Lundi, hier, j’organisais une rencontre avec l’Office National des Forêts (l’ONF). En fait non, ma stagiaire a organisé cette rencontre. Après quelques présentations, le temps des échanges était venu. J’ai posé une question toute simple: comment l’ONF adapte l’exploitation des forêts domaniales au changement climatique? Ce fût alors à mes yeux le moment le plus passionnant de la soirée… Et j’avais envie de le partager avec vous, en revenant rapidement sur quelques points évoqués alors… Cela vous donnera peut-être envie d’y aller voir de plus près.
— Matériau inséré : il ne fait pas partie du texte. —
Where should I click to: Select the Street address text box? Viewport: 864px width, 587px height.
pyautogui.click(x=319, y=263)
Les forestiers font partie des premiers à s’être intéressés à la question de l’évolution du climat. Parce que lorsque l’on plante un arbre, on se projette 100 ans, voire 150 ans dans l’avenir. Alors oui, les choses changent dès maintenant. Des projections montrent que les espèces devront être plantées plus au Nord. Le hêtre par exemple, très courant en Haute-Normandie, pourrait remonter de 400km pour trouver un climat adapté à ses besoins. Alors forcément, comme moi, vous vous demandez ce que vont devenir nos belles hétraies! Et bien aujourd’hui, lorsqu’une parcelle de hêtres est exploitée et doit être replantée, pour un tiers, le hêtre est remplacé par du chêne sessile.
Haaa la Normandie, sa pluie douce et fraîche qui lèche le visage, caresse le dos, ruisselle sous les pieds… Et bien le changement climatique c’est aussi par endroit plus de pluies. Alors dans les forêts, notamment nos forêts normandes arrosées des cieux, il faut trouver des solutions d’exploitation où le matériel va moins tasser les sols car l’équation est la suivante: pluie + exploitation avec du gros matériel = hausse du risque de tassement des sols = acidification plus rapide du sol = perte de biodiversité.
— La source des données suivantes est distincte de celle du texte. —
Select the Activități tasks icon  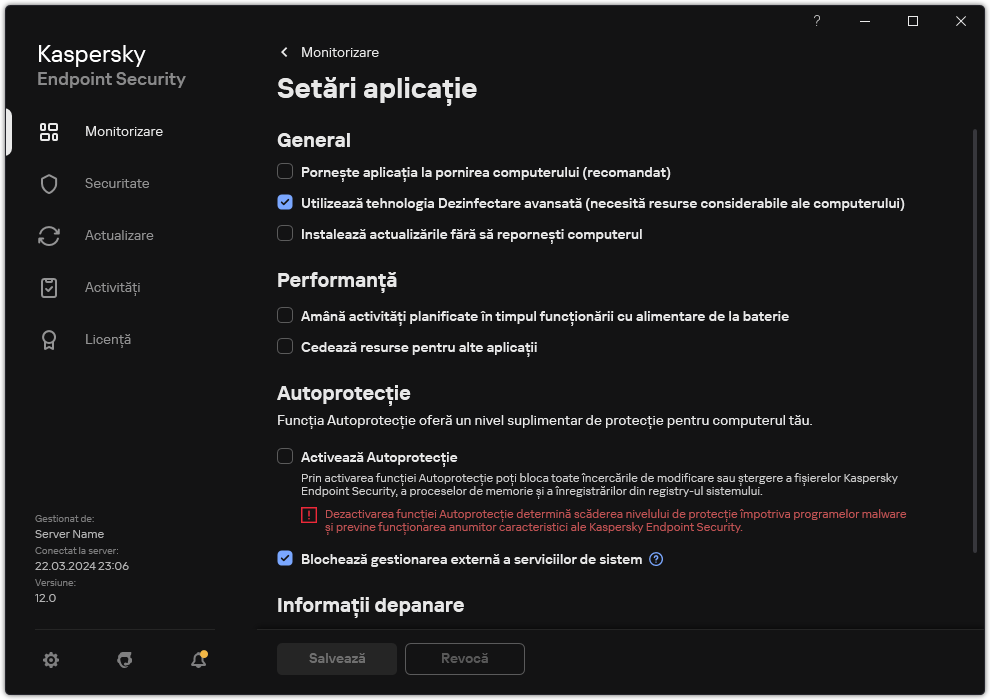pyautogui.click(x=49, y=287)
Le changement climatique, c’est également des phénomènes extrêmes peut-être plus fréquents. A l’ONF, ici, on se souvient bien de la tempête de 1999, qui a mis à terre plus de 10% des arbres domaniaux. Un travail étroit a été mené avec des universitaires. Cela a permis d’identifier une hauteur critique d’arbre. Au-delà de 23m, le risque augmente… Il faut donc repenser l’exploitation des parcelles. Je reviens à nos hêtrais. Le cycle d’exploitation du hêtre tourne – enfin tournait – autour de 130-150 ans. Afin de s’adapter à ce nouveau risque tempête, le hêtre est désormais exploité sur un cycle d’un siècle, pas plus, et sa croissance est contrainte pour qu’il grossisse plus qu’il ne croît.
Bref, les forêts sont en train de changer, sous nos yeux de 2013, pour que dans 100 ans les arbres ne meurent pas avec nous, les pieds acides, l’écorce asséchée, les feuilles grises. Le changement climatique, cela fait donc bien longtemps que c’est bien plus que des rapports du GIEC qui s’empilent au fil des décennies. Les réfugiés climatiques, les espèces qui disparaissent dans le silence, tout ça c’est un peu loin de nous, alors abstrait, malheureusement.
Mais cette semaine, ou bien dimanche, allez faire une balade en forêt, regardez autour de vous. Tout est en train de changer, maintenant!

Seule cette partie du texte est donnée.